Honnold, for his part, says that they were looking for someone “young and hungry.” Shaffer fit the bill.

Caldwell and Honnold witness the effects of logging in British Columbia. Photo: Screenshot
Colorado to Alaska
They set off, minus their principal photographer, Ozturk. That leaves Shaffer in sole charge of driving the van and documenting the journey, while Honnold and Caldwell bike through wind and rain.
As they cycle through British Columbia, settling into a life on the road, Shaffer attempts to hone in on the pair’s goals for the journey: exploring the landscape and how it’s changing. Honnold admits that he’d expected the scenery to become wilder as they moved deeper into B.C. Instead, they’re continually confronted with scenes of logging.
From Prince Rupert, B.C., they ditch the bikes and switch to a sailboat. Halfway to Devil’s Thumb, they meet up with Indigenous activist Marina Anderson. She takes them fishing and shows them the forests, both what can be foraged and what has been lost to logging.

Honnold and Caldwell, usually filmed achieving heights of athletic performance, are here cast as novice students, who Marina must show how to harvest mushrooms and filet fish.
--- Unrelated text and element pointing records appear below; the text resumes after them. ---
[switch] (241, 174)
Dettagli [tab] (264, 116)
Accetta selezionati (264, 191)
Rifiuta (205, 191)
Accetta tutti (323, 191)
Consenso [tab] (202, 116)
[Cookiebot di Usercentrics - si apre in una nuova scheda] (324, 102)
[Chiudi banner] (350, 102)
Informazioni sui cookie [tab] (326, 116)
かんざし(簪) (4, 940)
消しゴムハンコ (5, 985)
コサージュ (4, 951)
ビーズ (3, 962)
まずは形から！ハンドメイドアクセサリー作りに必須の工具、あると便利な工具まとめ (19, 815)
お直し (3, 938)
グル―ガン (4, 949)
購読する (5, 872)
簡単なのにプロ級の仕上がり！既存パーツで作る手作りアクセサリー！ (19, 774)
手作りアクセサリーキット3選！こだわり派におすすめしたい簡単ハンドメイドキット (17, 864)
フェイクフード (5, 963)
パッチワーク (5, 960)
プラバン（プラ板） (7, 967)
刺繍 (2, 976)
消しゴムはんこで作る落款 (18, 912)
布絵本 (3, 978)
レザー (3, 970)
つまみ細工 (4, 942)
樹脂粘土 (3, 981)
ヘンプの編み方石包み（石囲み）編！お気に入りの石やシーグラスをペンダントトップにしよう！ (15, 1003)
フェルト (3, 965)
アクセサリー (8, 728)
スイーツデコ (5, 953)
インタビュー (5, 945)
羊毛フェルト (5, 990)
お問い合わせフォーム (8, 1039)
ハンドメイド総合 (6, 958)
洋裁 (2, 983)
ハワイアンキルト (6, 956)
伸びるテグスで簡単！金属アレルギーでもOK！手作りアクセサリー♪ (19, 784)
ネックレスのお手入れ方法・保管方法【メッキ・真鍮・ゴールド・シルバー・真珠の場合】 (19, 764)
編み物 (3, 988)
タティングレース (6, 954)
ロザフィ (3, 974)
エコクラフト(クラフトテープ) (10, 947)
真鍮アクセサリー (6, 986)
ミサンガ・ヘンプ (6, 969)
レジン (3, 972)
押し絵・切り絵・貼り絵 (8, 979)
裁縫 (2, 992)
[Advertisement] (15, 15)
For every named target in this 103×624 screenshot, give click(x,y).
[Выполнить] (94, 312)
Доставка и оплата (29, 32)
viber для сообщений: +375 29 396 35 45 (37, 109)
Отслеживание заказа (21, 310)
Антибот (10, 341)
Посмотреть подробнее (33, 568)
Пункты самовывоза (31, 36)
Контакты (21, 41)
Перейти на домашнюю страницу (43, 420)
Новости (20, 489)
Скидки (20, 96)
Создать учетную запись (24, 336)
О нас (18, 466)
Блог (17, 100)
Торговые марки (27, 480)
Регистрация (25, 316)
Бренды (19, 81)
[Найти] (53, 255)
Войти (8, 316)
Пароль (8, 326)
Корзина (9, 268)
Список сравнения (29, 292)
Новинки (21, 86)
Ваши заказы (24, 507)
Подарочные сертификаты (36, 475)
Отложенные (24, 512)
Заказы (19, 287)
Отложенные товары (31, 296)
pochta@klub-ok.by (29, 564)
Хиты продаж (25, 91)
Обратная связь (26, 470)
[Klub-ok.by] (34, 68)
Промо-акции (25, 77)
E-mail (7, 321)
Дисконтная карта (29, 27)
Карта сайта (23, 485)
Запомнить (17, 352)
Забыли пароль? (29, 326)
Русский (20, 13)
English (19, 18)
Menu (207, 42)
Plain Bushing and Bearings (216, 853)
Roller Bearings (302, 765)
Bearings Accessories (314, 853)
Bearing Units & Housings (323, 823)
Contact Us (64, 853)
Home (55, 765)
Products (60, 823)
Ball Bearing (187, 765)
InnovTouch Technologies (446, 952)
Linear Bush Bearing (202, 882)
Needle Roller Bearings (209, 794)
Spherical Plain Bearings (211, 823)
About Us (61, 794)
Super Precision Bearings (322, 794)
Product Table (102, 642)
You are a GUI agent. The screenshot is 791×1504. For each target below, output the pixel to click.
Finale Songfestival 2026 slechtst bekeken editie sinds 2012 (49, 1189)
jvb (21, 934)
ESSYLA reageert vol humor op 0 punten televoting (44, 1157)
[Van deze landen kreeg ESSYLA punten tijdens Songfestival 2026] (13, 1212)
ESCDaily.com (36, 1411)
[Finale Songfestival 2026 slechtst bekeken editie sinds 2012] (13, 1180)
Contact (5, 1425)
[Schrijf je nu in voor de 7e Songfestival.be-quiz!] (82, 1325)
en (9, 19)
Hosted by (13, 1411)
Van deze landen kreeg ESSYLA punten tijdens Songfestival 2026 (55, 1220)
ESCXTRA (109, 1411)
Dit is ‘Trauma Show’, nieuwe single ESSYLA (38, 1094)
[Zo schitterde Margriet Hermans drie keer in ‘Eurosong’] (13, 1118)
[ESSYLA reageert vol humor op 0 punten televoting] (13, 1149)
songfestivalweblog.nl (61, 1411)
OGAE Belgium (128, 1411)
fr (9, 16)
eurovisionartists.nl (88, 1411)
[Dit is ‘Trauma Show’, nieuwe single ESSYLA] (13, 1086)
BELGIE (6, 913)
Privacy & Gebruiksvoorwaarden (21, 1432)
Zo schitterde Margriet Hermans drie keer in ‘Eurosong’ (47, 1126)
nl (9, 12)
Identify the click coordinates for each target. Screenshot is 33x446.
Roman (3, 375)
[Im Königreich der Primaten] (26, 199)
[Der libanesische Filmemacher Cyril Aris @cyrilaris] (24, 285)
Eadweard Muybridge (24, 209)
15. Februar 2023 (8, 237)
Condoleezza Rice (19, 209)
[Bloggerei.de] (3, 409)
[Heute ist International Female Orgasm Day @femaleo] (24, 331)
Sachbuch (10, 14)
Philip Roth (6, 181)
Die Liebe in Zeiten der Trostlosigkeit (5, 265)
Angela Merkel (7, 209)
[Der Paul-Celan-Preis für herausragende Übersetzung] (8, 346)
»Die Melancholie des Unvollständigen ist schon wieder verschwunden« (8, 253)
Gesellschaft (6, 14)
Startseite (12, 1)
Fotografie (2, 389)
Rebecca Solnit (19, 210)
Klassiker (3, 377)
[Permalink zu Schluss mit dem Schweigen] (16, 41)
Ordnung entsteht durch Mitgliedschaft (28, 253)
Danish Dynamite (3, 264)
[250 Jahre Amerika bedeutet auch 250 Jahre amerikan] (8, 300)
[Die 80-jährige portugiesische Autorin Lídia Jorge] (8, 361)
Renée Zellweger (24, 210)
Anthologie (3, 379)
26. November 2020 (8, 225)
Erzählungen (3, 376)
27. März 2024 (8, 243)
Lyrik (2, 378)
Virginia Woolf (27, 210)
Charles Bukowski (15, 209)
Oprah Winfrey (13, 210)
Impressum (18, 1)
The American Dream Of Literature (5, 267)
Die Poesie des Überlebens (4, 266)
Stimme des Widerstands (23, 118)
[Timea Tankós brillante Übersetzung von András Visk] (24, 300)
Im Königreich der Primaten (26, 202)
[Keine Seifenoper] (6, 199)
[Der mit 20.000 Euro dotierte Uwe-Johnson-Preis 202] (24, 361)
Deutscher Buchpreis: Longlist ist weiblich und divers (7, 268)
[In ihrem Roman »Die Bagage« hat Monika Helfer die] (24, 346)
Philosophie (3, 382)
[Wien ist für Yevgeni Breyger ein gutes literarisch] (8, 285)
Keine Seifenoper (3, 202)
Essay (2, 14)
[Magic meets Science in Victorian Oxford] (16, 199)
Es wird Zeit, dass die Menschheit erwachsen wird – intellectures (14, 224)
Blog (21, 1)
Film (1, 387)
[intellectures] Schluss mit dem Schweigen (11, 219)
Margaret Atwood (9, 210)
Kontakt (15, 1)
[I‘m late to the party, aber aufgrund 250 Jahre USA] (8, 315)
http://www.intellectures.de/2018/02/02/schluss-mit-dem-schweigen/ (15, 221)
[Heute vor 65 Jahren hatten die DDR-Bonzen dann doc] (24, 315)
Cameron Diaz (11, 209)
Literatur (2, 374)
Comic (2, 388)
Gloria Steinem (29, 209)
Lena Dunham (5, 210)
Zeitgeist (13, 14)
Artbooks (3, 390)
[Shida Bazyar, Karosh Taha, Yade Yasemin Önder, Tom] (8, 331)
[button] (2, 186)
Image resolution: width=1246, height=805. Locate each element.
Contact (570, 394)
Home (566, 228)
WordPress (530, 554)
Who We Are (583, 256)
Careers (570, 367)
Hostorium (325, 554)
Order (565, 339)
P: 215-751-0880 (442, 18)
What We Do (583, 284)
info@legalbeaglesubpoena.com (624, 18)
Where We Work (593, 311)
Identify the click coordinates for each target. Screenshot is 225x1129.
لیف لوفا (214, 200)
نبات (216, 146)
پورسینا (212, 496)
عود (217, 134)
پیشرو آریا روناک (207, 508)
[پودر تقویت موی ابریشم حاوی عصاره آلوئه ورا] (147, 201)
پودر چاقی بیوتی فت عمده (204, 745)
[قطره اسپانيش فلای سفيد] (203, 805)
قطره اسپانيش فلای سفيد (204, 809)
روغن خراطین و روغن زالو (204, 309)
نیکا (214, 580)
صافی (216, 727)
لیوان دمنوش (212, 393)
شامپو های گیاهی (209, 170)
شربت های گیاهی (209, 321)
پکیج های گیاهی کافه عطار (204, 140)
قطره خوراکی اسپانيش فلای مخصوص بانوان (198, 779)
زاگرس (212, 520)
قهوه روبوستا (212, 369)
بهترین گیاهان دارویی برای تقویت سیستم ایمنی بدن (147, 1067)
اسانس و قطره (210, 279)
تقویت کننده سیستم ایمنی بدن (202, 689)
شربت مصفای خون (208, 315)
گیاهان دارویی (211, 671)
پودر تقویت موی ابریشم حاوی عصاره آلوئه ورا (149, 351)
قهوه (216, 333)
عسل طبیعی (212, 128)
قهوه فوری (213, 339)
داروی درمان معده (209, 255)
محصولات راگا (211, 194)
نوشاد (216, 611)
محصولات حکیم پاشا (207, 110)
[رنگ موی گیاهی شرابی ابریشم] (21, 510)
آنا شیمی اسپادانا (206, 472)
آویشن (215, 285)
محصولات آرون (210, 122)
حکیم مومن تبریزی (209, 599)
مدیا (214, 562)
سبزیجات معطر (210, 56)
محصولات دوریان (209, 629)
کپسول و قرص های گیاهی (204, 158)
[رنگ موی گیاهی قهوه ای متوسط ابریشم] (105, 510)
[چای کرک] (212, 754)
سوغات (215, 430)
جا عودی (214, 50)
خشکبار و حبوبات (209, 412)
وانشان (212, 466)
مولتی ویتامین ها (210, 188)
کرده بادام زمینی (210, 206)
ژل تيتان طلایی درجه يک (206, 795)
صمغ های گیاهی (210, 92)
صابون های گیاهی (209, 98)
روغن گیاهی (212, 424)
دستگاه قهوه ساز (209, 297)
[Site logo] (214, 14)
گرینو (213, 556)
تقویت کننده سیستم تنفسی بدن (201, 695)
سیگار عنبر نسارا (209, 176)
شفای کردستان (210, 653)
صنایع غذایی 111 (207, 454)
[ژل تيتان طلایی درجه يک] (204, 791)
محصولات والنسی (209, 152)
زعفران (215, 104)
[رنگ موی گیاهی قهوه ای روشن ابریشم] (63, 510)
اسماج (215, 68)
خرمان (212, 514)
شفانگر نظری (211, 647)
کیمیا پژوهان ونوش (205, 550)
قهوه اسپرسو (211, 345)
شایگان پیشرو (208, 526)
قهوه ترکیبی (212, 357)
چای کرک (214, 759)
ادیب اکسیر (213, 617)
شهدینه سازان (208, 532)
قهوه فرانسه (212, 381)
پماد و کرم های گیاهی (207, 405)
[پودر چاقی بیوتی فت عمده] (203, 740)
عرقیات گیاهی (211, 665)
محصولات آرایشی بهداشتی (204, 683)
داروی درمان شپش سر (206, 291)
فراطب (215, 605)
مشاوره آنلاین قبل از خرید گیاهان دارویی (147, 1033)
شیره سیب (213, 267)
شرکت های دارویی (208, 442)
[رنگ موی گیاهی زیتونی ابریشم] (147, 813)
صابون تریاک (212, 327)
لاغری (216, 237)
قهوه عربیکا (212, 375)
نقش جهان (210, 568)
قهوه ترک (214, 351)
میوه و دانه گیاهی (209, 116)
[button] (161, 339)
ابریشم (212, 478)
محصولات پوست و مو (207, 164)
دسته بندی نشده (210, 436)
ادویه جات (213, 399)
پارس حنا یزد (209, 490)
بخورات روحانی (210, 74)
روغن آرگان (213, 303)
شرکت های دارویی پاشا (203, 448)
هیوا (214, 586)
Photo: Screenshot
The Devil’s Thumb
Soon, the two climbers will be back in their element, taking on the Devil’s Thumb. But first, they and Shaffer have to bushwhack through dense forest to reach the climb. It’s days of fighting through mud and tangled undergrowth before they even reach the glacier. It, too, is an obstacle, transformed by climate change into a maze of open crevasses and rotting ice.
As they pushed on through the night, unroped, Shaffer confessed that he was beginning to unravel. But the rest of the team didn’t give up on him, and they reached camp.
“These climbing stories really aren’t about the summit,” Shaffer muses. This is true, but never fear, we still get to see Alex Honnold and Tommy Caldwell do some climbing.

Caldwell and Honnold on the Devil’s Thumb. Photo: Screenshot
Meanwhile in camp, Shaffer, whose job is done, attempts to play a cover of Fleetwood Mac’s Landslide, a song which he does not appear to know the words to. Soon, the climb is over, taking less than 18 hours out of a two-and-a-half-month journey.
A year later, Shaffer records his reaction when the National Geographic with their expedition article arrives. We see, in clear print: “Photographs by Renan Ozturk and Thomas Shaffer.”
Pretty good for the guy who was hired to drive the van.